Hoy me puede tocar la lotería. En concreto la Lotería Nacional, cuya imagen esta semana es la Muralla de Ávila con este mismo periódico sobre ella, en conmemoración por su 125 aniversario. Seguramente, aún estén a tiempo de ir a comprar un décimo y compartir conmigo la esperanza de que les toque. Esta esperanza también la tengo, o la tenía, los viernes por la noche con el sorteo del Euromillón, aunque yo siempre lo he llamado el juego de La Lechera, como en el cuento infantil en que una joven va haciendo planes para el dinero que ganará cuando venda la leche. Cada noche me acostaba pensando en lo que haría si me tocara el bote. Para empezar, no lo diría, aunque habría señales. Acabaría con préstamos e hipotecas propios y allegados. También habría casas en diferentes lugares y muchos viajes. Durante un tiempo, además, soñaba con coches, pero eso hace algún tiempo que dejo de depender de la lotería. Me dormía pensando en todas esas cosas que el dinero me podría dar y amanecía tan contenta. Después de desayunar y leer un rato bajaba donde Luis (Trujillano, en San Antonio. Hace poco le dedicaron un merecidísimo artículo en este periódico) a comprar el Diario y a ver si me había tocado. Les adelanto el final, nunca me tocan más de unos eurillos sueltos.

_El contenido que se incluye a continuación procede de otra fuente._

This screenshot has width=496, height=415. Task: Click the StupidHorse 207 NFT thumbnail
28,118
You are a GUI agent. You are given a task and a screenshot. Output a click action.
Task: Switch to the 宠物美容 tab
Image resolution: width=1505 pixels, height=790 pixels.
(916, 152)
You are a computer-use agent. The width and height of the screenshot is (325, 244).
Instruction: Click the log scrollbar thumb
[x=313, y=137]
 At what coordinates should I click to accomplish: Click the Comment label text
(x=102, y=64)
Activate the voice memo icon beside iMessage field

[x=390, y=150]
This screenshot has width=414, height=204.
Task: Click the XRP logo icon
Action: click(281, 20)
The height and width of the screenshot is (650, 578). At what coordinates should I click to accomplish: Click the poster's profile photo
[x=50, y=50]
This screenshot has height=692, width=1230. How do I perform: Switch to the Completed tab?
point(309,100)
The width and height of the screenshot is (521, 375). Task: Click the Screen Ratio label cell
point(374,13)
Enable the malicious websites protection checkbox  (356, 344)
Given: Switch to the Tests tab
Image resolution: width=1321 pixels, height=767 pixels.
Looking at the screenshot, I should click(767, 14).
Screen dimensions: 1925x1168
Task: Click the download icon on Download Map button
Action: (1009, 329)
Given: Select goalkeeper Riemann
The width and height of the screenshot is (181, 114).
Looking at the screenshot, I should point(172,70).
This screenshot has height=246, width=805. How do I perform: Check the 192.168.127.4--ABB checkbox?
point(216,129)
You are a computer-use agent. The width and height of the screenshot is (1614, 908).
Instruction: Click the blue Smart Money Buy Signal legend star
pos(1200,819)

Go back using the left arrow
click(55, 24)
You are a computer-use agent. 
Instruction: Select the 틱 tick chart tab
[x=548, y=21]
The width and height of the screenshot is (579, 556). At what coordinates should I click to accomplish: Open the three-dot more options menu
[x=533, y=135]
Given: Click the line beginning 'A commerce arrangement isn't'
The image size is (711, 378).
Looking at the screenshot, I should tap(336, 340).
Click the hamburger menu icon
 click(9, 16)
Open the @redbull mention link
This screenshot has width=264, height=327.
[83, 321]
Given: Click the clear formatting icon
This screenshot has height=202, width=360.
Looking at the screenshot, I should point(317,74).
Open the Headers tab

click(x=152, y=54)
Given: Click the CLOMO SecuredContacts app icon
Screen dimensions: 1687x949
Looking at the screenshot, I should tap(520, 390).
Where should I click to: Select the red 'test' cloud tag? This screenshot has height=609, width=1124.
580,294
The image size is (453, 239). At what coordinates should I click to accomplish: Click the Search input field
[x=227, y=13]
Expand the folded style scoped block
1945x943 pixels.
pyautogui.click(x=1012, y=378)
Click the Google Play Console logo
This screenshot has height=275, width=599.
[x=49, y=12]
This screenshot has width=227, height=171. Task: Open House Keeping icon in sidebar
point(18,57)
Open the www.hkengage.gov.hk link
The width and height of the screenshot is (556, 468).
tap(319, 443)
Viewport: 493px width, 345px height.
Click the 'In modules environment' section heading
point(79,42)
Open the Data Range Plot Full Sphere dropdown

El caso es que ya no sueño con que me toque la lotería, aunque la siga echando, ni voy con ilusión a comprobar si ha habido ganancias. Porque resulta que, en estos momentos, mi vida no cambiaría, aunque fuera millonaria. No podría hacer los viajes que planeaba, ni irme a ver casas en distintos sitios ni dedicarme a decorarlas. Todas esas ideas de las cosas que quería hacer yo pensaba que dependían solo del dinero, y sí, lo hacen, pero también y sin darme cuenta, de tener la salud suficiente para llevarlos a cabo. Aquellas noches en las que me iba a la cama haciendo planes, no era consciente de que muchos de ellos podían llevarlos a cabo con paciencia, pues lo más importante para ello estaba en mí. Estar bien es la lotería que nos toca sin saberlo y sin estimarla, sin apreciar que se nos da. Cuando se está enfermo, no se está bien, que es algo que parece que a veces se olvida. Los días no cambian, ni lo hacen las estaciones. Las jornadas se miden por cómo me he encontrado y qué he podido hacer. El futuro queda en suspenso y es difícil pensar más allá del momento. Y entonces descubres que el día a día, la cotidianidad es un premio incomprensible, que no sabemos valorar.
Ahora me acuesto pensando en recuperar la rutina, en el día en que vuelva a soñar con cosas extraordinarias, con el momento en que este harta del día a día, con poder volver a hacer planes el viernes por la noche antes de saber si me ha tocado o no la lotería. Aunque a esas alturas sepa ya que el premio gordo es vivir la cotidianidad y lo valore de una manera distinta. O eso digo ahora, porque seguramente en el futuro vuelva a acabar jugando a La Lechera. Porque es difícil perder las costumbres.